### EXERCISE
When you return the entries, keep every word and mark exactly as it is.

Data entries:
======
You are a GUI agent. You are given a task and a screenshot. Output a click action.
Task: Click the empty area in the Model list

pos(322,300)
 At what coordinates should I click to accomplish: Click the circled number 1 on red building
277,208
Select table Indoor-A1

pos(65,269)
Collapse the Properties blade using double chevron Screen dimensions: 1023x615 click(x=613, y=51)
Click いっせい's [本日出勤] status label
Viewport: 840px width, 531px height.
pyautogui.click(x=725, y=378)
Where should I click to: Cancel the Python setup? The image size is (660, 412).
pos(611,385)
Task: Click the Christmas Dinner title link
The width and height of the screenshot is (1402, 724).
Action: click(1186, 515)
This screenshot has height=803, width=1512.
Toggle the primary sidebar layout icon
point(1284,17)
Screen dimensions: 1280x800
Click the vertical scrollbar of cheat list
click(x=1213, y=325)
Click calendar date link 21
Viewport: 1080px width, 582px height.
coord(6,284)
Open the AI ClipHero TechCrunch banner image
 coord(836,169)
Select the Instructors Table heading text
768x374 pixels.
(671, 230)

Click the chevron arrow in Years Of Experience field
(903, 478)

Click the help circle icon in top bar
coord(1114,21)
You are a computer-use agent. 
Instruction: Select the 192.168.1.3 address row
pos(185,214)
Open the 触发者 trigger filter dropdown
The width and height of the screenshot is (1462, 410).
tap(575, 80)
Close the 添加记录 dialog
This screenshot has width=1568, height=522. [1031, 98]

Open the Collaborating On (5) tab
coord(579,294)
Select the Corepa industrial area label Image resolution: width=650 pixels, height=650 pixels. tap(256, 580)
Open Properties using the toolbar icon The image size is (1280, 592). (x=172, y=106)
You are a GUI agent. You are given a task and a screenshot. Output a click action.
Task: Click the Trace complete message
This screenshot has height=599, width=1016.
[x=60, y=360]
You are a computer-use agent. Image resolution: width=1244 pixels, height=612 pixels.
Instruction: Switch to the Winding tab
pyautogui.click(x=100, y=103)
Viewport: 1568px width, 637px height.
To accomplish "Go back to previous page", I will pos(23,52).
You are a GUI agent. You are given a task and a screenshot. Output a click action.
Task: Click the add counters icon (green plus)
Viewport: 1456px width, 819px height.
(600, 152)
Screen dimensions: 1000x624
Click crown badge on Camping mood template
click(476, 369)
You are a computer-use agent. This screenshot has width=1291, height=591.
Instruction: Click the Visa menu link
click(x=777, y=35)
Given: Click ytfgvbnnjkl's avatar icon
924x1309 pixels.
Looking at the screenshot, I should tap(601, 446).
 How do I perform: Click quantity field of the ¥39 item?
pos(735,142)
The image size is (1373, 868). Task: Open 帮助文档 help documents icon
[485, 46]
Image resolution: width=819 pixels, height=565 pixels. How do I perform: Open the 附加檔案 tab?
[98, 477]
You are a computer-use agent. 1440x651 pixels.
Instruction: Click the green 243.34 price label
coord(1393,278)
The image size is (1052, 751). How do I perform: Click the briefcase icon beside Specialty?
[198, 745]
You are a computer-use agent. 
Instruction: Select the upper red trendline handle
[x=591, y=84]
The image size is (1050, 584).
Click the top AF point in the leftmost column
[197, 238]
======
### THE ANSWER
You are a GUI agent. You are given a task and a screenshot. Output a click action.
Task: Click the empty area in the Model list

pos(322,300)
 At what coordinates should I click to accomplish: Click the circled number 1 on red building
277,208
Select table Indoor-A1

pos(65,269)
Collapse the Properties blade using double chevron Screen dimensions: 1023x615 click(x=613, y=51)
Click いっせい's [本日出勤] status label
Viewport: 840px width, 531px height.
pyautogui.click(x=725, y=378)
Where should I click to: Cancel the Python setup? The image size is (660, 412).
pos(611,385)
Task: Click the Christmas Dinner title link
The width and height of the screenshot is (1402, 724).
Action: click(1186, 515)
This screenshot has height=803, width=1512.
Toggle the primary sidebar layout icon
point(1284,17)
Screen dimensions: 1280x800
Click the vertical scrollbar of cheat list
click(x=1213, y=325)
Click calendar date link 21
Viewport: 1080px width, 582px height.
coord(6,284)
Open the AI ClipHero TechCrunch banner image
 coord(836,169)
Select the Instructors Table heading text
768x374 pixels.
(671, 230)

Click the chevron arrow in Years Of Experience field
(903, 478)

Click the help circle icon in top bar
coord(1114,21)
You are a computer-use agent. 
Instruction: Select the 192.168.1.3 address row
pos(185,214)
Open the 触发者 trigger filter dropdown
The width and height of the screenshot is (1462, 410).
tap(575, 80)
Close the 添加记录 dialog
This screenshot has width=1568, height=522. [1031, 98]

Open the Collaborating On (5) tab
coord(579,294)
Select the Corepa industrial area label Image resolution: width=650 pixels, height=650 pixels. tap(256, 580)
Open Properties using the toolbar icon The image size is (1280, 592). (x=172, y=106)
You are a GUI agent. You are given a task and a screenshot. Output a click action.
Task: Click the Trace complete message
This screenshot has height=599, width=1016.
[x=60, y=360]
You are a computer-use agent. Image resolution: width=1244 pixels, height=612 pixels.
Instruction: Switch to the Winding tab
pyautogui.click(x=100, y=103)
Viewport: 1568px width, 637px height.
To accomplish "Go back to previous page", I will pos(23,52).
You are a GUI agent. You are given a task and a screenshot. Output a click action.
Task: Click the add counters icon (green plus)
Viewport: 1456px width, 819px height.
(600, 152)
Screen dimensions: 1000x624
Click crown badge on Camping mood template
click(476, 369)
You are a computer-use agent. This screenshot has width=1291, height=591.
Instruction: Click the Visa menu link
click(x=777, y=35)
Given: Click ytfgvbnnjkl's avatar icon
924x1309 pixels.
Looking at the screenshot, I should tap(601, 446).
 How do I perform: Click quantity field of the ¥39 item?
pos(735,142)
The image size is (1373, 868). Task: Open 帮助文档 help documents icon
[485, 46]
Image resolution: width=819 pixels, height=565 pixels. How do I perform: Open the 附加檔案 tab?
[98, 477]
You are a computer-use agent. 1440x651 pixels.
Instruction: Click the green 243.34 price label
coord(1393,278)
The image size is (1052, 751). How do I perform: Click the briefcase icon beside Specialty?
[198, 745]
You are a computer-use agent. 
Instruction: Select the upper red trendline handle
[x=591, y=84]
The image size is (1050, 584).
Click the top AF point in the leftmost column
[197, 238]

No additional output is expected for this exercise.